Records from a collection:

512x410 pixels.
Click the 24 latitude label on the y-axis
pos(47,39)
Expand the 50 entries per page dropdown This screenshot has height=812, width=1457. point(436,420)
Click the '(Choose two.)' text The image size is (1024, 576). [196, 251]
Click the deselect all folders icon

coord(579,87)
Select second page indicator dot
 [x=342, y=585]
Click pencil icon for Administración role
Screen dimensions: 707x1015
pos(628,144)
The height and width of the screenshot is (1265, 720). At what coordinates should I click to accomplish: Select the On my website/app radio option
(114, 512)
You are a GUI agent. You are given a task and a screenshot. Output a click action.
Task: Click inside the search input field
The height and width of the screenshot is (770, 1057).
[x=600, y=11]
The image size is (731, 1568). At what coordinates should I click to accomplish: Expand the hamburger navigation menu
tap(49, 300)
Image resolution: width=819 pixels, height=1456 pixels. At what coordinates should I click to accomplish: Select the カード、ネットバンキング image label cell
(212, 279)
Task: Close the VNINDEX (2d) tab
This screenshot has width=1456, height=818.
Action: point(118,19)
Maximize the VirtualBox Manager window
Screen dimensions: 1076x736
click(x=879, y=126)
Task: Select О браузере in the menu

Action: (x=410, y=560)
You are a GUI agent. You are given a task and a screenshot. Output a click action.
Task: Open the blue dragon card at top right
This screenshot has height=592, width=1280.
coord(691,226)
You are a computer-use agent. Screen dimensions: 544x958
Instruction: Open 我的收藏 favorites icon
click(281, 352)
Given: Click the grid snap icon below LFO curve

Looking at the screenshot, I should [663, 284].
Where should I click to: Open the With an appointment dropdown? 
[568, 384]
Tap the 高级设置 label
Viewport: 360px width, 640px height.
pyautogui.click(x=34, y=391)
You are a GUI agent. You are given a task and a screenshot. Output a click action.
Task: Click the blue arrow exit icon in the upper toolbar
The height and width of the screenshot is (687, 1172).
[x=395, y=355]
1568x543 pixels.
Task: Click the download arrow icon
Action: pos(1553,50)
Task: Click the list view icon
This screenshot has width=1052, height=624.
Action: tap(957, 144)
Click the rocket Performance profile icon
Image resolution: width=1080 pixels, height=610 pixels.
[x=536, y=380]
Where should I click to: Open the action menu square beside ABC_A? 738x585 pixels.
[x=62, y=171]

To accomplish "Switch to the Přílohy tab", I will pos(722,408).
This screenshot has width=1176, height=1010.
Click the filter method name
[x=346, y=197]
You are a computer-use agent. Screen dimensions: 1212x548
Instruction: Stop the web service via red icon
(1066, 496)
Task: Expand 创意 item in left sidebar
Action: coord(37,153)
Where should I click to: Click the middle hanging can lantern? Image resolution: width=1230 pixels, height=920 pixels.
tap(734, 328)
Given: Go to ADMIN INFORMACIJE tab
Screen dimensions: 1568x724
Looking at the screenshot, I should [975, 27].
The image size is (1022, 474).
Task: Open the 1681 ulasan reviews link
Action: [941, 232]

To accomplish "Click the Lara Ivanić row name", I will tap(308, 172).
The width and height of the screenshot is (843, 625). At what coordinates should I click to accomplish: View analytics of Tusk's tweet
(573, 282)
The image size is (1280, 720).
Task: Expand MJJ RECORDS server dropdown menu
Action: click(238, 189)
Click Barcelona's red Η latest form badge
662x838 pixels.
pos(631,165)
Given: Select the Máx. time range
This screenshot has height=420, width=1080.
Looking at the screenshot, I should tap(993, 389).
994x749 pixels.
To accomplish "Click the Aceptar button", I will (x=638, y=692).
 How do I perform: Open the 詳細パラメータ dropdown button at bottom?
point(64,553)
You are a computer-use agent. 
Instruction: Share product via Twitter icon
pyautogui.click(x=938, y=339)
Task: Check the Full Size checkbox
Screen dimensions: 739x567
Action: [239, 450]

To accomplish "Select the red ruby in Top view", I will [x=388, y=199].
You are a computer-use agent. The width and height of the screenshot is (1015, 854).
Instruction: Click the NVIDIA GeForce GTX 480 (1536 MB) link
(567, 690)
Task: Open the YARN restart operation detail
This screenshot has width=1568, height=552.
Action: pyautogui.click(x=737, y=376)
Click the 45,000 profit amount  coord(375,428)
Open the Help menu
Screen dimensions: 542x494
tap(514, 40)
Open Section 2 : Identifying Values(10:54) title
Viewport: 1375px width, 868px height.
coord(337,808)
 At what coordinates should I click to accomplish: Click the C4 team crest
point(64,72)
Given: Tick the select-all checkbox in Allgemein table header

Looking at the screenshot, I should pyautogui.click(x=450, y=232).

» Work required: Return, word for word, the line containing "You are a computer-use agent. The" and all lines after it through the last line of the records, and nothing else.

» Response below:
You are a computer-use agent. The width and height of the screenshot is (1015, 854).
Instruction: Click the NVIDIA GeForce GTX 480 (1536 MB) link
(567, 690)
Task: Open the YARN restart operation detail
This screenshot has width=1568, height=552.
Action: pyautogui.click(x=737, y=376)
Click the 45,000 profit amount  coord(375,428)
Open the Help menu
Screen dimensions: 542x494
tap(514, 40)
Open Section 2 : Identifying Values(10:54) title
Viewport: 1375px width, 868px height.
coord(337,808)
 At what coordinates should I click to accomplish: Click the C4 team crest
point(64,72)
Given: Tick the select-all checkbox in Allgemein table header

Looking at the screenshot, I should pyautogui.click(x=450, y=232).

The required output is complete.